▶ **Activity**
Locate every line in the records below that contains the word "will", and copy each one.

▶ **Material provided**
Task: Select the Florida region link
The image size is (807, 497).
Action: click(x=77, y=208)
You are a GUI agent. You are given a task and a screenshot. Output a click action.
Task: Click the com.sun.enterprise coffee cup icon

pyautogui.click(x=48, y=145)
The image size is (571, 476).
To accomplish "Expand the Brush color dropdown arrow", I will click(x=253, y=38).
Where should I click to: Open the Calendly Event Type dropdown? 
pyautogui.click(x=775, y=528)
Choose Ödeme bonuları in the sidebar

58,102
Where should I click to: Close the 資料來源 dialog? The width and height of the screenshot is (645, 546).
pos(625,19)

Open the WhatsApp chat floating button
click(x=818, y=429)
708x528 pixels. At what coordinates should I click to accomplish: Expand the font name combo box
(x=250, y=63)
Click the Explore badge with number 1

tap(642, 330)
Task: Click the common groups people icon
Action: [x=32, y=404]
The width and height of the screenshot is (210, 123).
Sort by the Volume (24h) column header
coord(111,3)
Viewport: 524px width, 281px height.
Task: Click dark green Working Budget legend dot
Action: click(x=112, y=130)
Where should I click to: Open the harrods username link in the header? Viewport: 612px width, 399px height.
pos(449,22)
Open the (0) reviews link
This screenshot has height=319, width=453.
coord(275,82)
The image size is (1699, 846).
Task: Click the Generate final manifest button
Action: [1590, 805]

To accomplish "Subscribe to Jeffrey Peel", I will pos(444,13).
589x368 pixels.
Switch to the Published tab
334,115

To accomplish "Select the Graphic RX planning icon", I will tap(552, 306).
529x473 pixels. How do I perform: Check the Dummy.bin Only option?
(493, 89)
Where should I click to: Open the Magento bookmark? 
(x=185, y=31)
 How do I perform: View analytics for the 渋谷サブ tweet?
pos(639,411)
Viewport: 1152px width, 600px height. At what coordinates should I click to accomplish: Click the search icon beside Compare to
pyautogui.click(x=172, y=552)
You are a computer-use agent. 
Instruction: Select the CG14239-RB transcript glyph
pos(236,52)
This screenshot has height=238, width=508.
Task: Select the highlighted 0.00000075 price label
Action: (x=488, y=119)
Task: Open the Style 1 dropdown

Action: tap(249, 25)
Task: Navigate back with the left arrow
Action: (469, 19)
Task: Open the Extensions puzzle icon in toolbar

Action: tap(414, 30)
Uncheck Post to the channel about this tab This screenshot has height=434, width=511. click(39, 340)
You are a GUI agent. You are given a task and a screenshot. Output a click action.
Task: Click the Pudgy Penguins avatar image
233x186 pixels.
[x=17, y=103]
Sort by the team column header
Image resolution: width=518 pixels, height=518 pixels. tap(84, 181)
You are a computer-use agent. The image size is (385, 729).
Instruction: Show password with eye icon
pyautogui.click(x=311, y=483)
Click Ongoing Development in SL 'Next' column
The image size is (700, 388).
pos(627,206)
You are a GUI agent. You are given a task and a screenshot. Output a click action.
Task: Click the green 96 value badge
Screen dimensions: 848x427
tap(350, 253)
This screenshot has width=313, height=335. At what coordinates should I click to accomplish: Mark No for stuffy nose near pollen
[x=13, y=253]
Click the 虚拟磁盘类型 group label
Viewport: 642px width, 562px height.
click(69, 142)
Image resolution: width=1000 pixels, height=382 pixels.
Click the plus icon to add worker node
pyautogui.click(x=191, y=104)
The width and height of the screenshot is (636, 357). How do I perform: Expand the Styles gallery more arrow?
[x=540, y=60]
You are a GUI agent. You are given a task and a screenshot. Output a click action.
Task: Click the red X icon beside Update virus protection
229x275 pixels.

▶ **Answer to this problem**
To accomplish "Expand the Brush color dropdown arrow", I will click(x=253, y=38).
To accomplish "Subscribe to Jeffrey Peel", I will pos(444,13).
To accomplish "Select the Graphic RX planning icon", I will tap(552, 306).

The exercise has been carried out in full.